▶ **SELECTED EXCERPT**
Obviously in a grappling context, the more time you have spent on the mat, the more situations (or chunks) you will be familiar with, and the faster you will be able to react

“Elite athletes, then, like chess masters or artists of the jazz piano, may not so much think differently as perceive differently. Moreover, because they can quickly recall chunks of information from their long-term memories, they can react to those perceptions more efficiently. What Gretzky perceives on a hockey rink is, in a curious way, more simple than what a less accomplished player perceives. He sees not so much a set of moving players as a number of situations – chunks. Moving in on the Montreal blueline, as he was able to recall while he watched a videotape of himself, he was aware of the position of all the other players on the ice. The pattern they formed was, to him, one fact, and he reacted to that fact. When he sends a pass to what to the rest of us appears an empty space on the ice, and when a teammate magically appears in that space to collect the puck he has in reality simply summoned up from his bank account of knowledge the fact that in a particular situation, someone is likely to be in a particular spot, and if he is not there now he will be there presently.

▶ **WHAT TO WORK ON**
Answer these questions about the passage on elite athletes' perception:
1. According to the passage, what does more time spent on the mat in grappling make a person familiar with?
2. To which two kinds of experts are elite athletes compared?
3. Whose blueline was Gretzky moving in on?

[Stored items]
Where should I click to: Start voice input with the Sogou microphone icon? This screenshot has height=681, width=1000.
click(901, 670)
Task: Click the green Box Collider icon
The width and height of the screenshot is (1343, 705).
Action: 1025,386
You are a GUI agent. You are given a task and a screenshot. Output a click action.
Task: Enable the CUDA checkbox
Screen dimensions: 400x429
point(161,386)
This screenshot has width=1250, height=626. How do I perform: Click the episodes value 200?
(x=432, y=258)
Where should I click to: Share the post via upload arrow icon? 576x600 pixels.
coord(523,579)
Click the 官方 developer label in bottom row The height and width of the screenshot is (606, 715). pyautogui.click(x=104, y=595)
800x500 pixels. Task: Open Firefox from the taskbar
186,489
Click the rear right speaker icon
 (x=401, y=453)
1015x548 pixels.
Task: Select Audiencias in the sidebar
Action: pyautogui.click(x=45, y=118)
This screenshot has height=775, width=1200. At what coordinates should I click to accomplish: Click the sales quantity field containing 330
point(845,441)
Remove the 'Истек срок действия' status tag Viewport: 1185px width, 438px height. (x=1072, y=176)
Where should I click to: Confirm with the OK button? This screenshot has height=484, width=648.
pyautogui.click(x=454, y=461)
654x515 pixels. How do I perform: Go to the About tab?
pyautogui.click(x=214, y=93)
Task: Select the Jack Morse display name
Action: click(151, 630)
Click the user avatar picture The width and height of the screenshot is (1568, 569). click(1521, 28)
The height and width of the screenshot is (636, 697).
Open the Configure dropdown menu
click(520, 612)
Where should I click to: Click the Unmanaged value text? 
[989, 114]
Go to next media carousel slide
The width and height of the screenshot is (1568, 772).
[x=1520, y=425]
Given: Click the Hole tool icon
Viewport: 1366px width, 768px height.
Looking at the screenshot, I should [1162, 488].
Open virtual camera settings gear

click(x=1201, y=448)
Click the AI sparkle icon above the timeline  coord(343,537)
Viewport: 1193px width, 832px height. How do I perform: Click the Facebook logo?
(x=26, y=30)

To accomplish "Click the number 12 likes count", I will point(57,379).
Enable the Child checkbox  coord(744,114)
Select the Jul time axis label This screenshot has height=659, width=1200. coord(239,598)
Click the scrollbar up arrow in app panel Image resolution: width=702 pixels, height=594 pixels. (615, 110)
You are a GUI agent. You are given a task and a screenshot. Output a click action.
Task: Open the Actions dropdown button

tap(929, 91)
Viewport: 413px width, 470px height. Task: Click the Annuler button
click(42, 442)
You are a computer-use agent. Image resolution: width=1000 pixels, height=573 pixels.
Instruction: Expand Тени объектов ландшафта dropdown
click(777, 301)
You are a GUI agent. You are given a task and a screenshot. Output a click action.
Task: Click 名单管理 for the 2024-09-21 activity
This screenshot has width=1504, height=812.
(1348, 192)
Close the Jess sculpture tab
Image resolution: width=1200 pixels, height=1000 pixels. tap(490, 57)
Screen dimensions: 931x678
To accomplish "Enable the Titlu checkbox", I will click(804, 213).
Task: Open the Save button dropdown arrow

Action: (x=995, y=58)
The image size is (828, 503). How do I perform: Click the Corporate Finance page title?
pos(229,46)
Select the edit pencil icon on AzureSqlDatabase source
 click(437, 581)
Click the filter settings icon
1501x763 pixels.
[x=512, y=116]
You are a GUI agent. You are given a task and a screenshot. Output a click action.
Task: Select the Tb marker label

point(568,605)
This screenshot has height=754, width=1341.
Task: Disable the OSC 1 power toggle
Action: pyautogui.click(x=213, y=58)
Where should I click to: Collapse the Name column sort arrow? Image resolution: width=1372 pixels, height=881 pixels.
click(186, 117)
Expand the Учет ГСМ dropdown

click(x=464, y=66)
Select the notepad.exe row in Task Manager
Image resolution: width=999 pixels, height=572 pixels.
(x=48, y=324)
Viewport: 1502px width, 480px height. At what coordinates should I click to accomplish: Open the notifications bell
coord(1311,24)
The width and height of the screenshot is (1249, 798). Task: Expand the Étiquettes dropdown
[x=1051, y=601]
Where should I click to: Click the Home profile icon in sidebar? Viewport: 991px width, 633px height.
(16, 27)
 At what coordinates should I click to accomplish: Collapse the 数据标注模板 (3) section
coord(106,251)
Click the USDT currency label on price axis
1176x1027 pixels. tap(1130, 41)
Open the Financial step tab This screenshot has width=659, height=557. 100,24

▶ **TASK RESULT**
1. More situations, or chunks.
2. Chess masters and artists of the jazz piano.
3. Montreal's.